Mindestens zwölf Tote bei Bombenanschlag auf Hotel in Somalia

Ein Selbstmordattentäter hat in Somalia mindestens zwölf Menschen getötet. Ziel war wohl ein bei Politikern und Geschäftsleuten beliebtes Hotel.

Bei einem Bombenanschlag auf ein Hotel in Somalia sind mindestens zwölf Menschen ums Leben gekommen und weitere Personen verletzt worden. Ersten Erkenntnissen zufolge brachte ein Selbstmordattentäter am Sonntag einen mit Sprengstoff beladenen Lastwagen vor dem Hotel in der Stadt Jowhar nordöstlich der Hauptstadt Mogadischu zur Explosion, wie der Polizeibeamte Hassan Dhi’isow der Deutschen Presse-Agentur sagte.

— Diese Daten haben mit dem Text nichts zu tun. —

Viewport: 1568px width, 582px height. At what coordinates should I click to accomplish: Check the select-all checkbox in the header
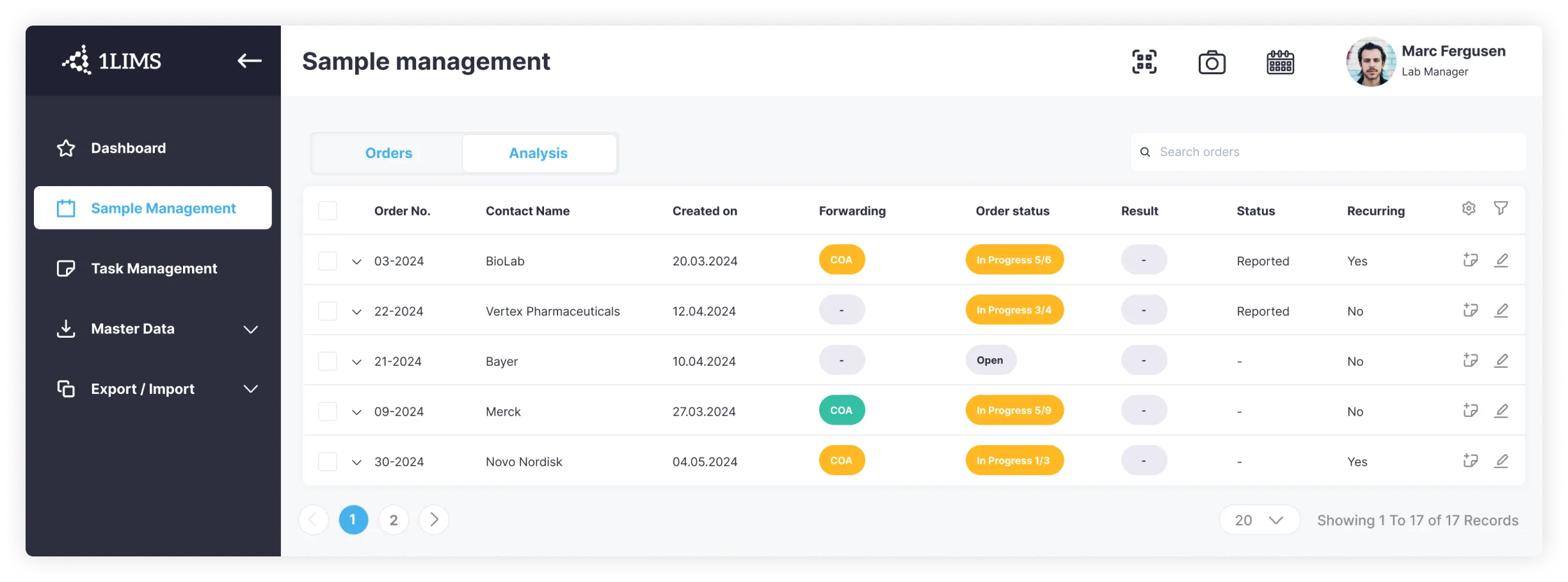click(x=328, y=210)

Der mutmaßliche Attentäter sei ebenfalls tot.

Die in dem nordostafrikanischen Staat aktive Terrormiliz Al-Shabaab reklamierte den Anschlag für sich und gab an, Soldaten und Politiker getötet zu haben. Das angegriffene Hotel ist bei Politikern und Geschäftsleuten beliebt. Der Polizei zufolge waren auch zwei regionale Minister unter den Verletzten. Die Zahl der Opfer könnte noch ansteigen, weil die Explosion Augenzeugen und Polizei zufolge auch mehrere angrenzende Wohn- und Geschäftshäuser beschädigt hat.

Al-Shabaab verübt immer wieder Anschläge in dem verarmten Krisenstaat am Horn von Afrika, der etwa 16 Millionen Einwohner hat. Die Gruppe will die Regierung stürzen, um einen islamischen Staat zu errichten.